- python 3.7
- torch 1.2.0
- transformers (HuggingFace) 2.11.0
- train_[...].py = training scripts
- decode.py = running decoding (inference)
- validate_[...].py = validation for KL & integrated training
- models/ = scripts for model, e.g. modeling
- conf/ = configuration files for training
- lobart/ = sub dir for all the work using LoBART
-
Must-do: Copy
models/modeling_bart_efficient_decoder.py
to where you havetransformers
library installed.cp models/modeling_bart_efficient_decoder.py PATH_TO_TRANSFORMERS/.
-
Data: We use CNNDM & XSum from HuggingFace's datasets library.
-
Steps: Train -> Valid -> Decode
Forcing Sparisity:
python train_sparse.py conf/sparse_CNNDM.txt
KL-only:
python train_KL.py conf/KL_CNNDM.txt
Integrated Training:
python train_integrated.py conf/integrated_CNNDM.txt
Configurations are set in the config.txt
file:
- bart_weights - pre-trained BART weights, e.g. facebook/bart-large-cnn
- bart_tokenizer - pre-trained tokenizer, e.g. facebook/bart-large
- model_name - model name to be saved
- save_dir - directory to save checkpoints
- task - CNNDM, XSUM
- optimizer - optimzer (currently only adam supported)
- max_target_len - maximum target length
- lr0 - lr0
- warmup - warmup
- batch_size - batch_size
- gradient_accum - gradient_accum
- valid_step - save a checkpoint every ...
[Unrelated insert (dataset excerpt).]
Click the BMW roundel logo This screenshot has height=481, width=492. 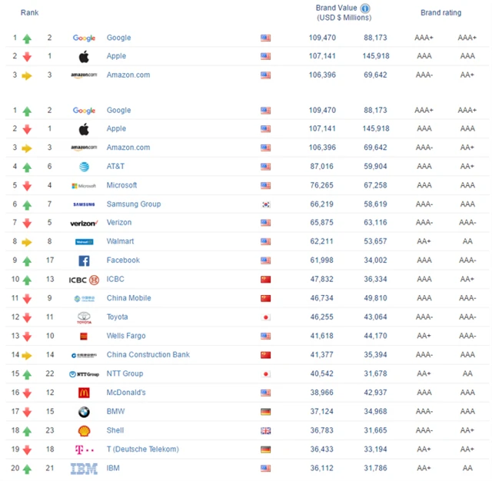[x=84, y=412]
- total_step - maximum training steps
- early_stop - stop training if validaation loss stops improving for ... times
- random_seed - random_seed
- use_gpu - True | False
- num_heads - 16 (for BART)
- num_layers - 12 (for BART)
- eos_id - sentence boundary token id (4 for CNNDM, XSUM, Podcast, and 479 for arXiv)
- load_model_path = to load a model
Sparsity specific config:
- gamma - 0.1 (multitask)
KL-only & Integrated training specific config:
- temperature - 0.5
- eps - 1e-8
Integrated training specific config:
- lambda1 - 0.2 (multitask)
- r_train - no. sentences retained at training time
- training_ref - exact,approx,mix
sparisity/KL-only/integrated-intraing:
python decode.py \
--decode_type [ideal|model_based|model_free|random]
--load model_checkpoint
--decode_dir output_dir
--dataset [CNNDM|XSUM]
--start_id int
--end_id int
--r_inference int
[--num_beams NUM_BEAMS]
[--max_length MAX_LENGTH]
[--min_length MIN_LENGTH]
[--no_repeat_ngram_size NO_REPEAT_NGRAM_SIZE]
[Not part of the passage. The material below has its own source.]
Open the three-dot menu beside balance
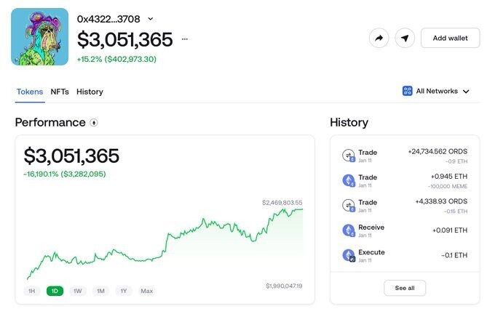tap(185, 39)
[--length_penalty LENGTH_PENALTY]
[--random_order [RANDOM_ORDER]]
[--use_gpu [True|False]]
baseline all attention:
python decode_baseline_allattn.py \
--load model_checkpoint
--decode_dir output_dir
--dataset [CNNDM|XSUM]
--start_id int
--end_id int
[--num_beams NUM_BEAMS]
[--max_length MAX_LENGTH]
[--min_length MIN_LENGTH]
[--no_repeat_ngram_size NO_REPEAT_NGRAM_SIZE]
[--length_penalty LENGTH_PENALTY]
[--random_order [RANDOM_ORDER]]
[--use_gpu [True|False]]
Sparsity Training: validation function is included in the training script
KL-only/integrated-training - Do this separately to finish training faster!! e.g.:
python validate_integrated.py \
--load model_checkpoint
--config_path path_to_train_config
--cache_dir dir_to_write_out_valid_loss
--start_id int
--end_id int
[--random_order [RANDOM_ORDER]]
[--use_gpu [True|False]]
Note that validation loss for each validation instance will be written to a text file e.g. temp/0_vloss.txt. Just write a script to compute the average of the entire validation set. Do the same for validation_KL.py
lobart_work/
has a similar structure to this main repository. Training is done in the same fashion, but decoding scripts currently need manual setting in the script (see corresponding variable names).